● **Document passage**
- Learn how to use cacti on okra. Seems like a nice tool, mostly set up for us already. Find out why lentil and okra (and tomato?) aren't being read by cacti. Could be related to the warnings that repeat in okra:/var/www/cacti/log/cacti.log. Not related to the warnings; those are for other machines that are otherwise being monitored. Try adding cacti to the exclude exclude list in access.conf Nevermind, lentil doesn't have any restrictions. Need to find out the requirements for a machine to be monitored by cacti/rrdtools. The documentaion makes it sound like only the cacti host needs any configuration, but I'm dubious. Ahh, it looks like every client has a file snmpd.conf, which affects what can be graphed. Tried configuring things on improv as in the Cacti HowTo, but no go. Must be some other settings as well.
- Set up a few VM's to play with for settings, scripts, etc. Either xen or qemu should work fine.
- Figure out how to change log levels for snmpd on jalapeno. It's logging every time okra makes a connection. /etc/sysconfig/snmpd.options ? Changing it to be like einstein's didn't work.
- Install the right SNMP stuff on tomato so that it can be graphed
- Look at sensors on jalapeno, so that cacti can monitor the temp. The crashing probably isn't the splunk beta, since it runs entirely in userspace.
Ongoing
Documentation
- Maintain the Documentation of all systems!
- Main function
- Hardware
- OS
- Network
- Continue homogenizing the configurations of the machines.
- Improve documentation of mail software, specifically SpamAssassin, Cyrus, etc.

● **Data for analysis**

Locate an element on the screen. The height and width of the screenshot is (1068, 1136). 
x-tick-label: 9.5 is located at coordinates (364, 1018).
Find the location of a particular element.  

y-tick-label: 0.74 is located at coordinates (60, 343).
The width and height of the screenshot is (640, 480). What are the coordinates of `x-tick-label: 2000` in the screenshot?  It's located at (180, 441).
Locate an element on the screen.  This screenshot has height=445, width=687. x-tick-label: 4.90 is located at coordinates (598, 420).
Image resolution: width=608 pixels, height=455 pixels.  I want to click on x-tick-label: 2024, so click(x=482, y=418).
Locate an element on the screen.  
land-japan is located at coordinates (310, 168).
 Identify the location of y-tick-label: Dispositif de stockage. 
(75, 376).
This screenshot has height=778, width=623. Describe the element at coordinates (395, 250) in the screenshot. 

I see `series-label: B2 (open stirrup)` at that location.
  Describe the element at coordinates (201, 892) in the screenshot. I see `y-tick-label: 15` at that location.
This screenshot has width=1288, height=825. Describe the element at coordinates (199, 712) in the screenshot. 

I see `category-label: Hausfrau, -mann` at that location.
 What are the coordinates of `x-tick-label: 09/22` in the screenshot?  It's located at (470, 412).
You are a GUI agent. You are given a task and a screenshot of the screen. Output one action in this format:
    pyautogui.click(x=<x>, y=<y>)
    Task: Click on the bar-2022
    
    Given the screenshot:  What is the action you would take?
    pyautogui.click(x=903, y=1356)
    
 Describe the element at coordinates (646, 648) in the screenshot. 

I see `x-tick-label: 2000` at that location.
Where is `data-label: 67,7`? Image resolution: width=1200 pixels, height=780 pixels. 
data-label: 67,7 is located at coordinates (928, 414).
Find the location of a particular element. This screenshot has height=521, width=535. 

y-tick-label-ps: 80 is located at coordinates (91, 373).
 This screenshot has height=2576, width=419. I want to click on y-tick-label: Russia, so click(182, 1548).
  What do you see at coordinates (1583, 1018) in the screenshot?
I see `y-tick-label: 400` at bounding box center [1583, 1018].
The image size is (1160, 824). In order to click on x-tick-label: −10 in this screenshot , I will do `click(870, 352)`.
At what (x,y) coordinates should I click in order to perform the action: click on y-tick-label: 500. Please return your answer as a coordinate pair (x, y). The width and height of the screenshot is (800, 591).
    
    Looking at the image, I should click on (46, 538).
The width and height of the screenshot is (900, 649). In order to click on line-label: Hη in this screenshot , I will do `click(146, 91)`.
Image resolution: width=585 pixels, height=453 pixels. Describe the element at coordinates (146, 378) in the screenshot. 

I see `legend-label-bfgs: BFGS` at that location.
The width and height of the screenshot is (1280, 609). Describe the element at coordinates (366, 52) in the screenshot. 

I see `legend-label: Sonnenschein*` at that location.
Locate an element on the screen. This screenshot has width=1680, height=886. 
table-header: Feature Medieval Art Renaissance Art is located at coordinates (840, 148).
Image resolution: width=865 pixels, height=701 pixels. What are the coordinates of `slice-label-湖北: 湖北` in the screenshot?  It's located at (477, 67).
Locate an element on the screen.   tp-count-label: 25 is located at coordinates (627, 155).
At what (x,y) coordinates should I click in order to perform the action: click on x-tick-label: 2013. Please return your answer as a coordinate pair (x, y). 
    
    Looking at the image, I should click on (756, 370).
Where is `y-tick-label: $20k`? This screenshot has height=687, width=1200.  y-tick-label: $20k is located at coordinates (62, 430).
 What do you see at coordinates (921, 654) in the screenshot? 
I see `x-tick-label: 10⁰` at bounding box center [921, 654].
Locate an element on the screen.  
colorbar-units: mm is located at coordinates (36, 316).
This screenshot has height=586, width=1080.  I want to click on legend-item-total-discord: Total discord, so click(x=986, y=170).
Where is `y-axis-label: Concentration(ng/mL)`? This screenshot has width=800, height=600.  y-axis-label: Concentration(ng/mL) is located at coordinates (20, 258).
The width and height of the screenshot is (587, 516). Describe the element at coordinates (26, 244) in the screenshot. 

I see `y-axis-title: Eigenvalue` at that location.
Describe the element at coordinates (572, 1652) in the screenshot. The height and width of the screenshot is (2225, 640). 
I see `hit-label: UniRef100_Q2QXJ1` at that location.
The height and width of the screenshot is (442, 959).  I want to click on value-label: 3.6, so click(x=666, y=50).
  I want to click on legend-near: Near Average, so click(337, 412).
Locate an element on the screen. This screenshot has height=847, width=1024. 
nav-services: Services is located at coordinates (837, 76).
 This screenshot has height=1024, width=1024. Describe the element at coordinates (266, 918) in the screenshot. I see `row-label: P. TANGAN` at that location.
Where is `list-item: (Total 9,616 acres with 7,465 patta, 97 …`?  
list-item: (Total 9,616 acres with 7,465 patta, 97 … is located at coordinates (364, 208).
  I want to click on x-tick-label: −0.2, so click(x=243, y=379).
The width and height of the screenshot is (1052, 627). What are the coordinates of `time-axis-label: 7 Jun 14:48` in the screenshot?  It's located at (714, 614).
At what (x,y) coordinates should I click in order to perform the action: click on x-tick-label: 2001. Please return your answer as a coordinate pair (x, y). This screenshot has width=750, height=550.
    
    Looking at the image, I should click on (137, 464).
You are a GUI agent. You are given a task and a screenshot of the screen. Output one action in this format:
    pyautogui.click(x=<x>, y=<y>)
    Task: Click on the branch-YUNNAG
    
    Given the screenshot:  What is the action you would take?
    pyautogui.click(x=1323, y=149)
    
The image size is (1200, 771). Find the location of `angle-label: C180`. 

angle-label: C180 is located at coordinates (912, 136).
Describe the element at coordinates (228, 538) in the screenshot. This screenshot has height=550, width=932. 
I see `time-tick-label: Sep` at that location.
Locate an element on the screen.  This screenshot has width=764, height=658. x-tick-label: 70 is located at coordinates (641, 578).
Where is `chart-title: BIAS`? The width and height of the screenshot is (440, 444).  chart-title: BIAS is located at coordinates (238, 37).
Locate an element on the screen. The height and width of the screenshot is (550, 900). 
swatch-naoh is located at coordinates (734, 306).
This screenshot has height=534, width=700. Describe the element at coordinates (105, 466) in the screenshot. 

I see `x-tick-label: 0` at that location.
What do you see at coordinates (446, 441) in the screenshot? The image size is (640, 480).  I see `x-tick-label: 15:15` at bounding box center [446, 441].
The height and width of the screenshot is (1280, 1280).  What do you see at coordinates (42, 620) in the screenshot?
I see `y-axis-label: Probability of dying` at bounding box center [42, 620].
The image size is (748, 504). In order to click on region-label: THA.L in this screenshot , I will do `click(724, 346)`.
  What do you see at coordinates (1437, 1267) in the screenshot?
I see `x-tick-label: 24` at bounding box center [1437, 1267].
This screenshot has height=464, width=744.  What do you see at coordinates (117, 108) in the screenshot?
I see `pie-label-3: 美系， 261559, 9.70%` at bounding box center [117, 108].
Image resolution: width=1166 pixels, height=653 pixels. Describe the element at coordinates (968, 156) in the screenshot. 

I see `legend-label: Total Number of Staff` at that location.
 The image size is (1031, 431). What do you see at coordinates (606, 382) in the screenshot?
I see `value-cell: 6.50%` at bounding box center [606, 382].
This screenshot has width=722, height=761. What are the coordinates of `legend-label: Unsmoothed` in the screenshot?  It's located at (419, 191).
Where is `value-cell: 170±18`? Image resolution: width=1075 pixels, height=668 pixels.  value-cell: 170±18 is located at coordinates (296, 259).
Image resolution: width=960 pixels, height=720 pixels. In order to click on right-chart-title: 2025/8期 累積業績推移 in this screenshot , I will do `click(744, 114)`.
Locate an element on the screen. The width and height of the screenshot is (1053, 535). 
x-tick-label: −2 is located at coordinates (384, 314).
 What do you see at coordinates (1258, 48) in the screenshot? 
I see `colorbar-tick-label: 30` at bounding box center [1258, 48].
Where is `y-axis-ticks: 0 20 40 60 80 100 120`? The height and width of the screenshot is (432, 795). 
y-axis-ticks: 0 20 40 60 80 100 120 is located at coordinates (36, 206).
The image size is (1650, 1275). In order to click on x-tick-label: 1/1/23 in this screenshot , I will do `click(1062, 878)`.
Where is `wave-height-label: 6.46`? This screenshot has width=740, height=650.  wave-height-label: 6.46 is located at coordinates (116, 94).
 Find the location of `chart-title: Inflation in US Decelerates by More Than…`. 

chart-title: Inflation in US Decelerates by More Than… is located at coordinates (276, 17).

● **What to work on**
1 > From the to-do list, copy out the passage starting with "- Figure out" and going on through "SpamAssassin, Cyrus, etc.".
2 > Answer these questions from the to-do list:
(a) What file does every client have that affects what can be graphed?
(b) Which two options are named for setting up the VMs?
(c) Why is the crashing on jalapeno probably not caused by the splunk beta?

● **List of solutions**
1 >
- Figure out how to change log levels for snmpd on jalapeno. It's logging every time okra makes a connection. /etc/sysconfig/snmpd.options ? Changing it to be like einstein's didn't work.
- Install the right SNMP stuff on tomato so that it can be graphed
- Look at sensors on jalapeno, so that cacti can monitor the temp. The crashing probably isn't the splunk beta, since it runs entirely in userspace.
Ongoing
Documentation
- Maintain the Documentation of all systems!
- Main function
- Hardware
- OS
- Network
- Continue homogenizing the configurations of the machines.
- Improve documentation of mail software, specifically SpamAssassin, Cyrus, etc.

2 >
(a) A file named snmpd.conf.
(b) Xen or qemu.
(c) The splunk beta runs entirely in userspace.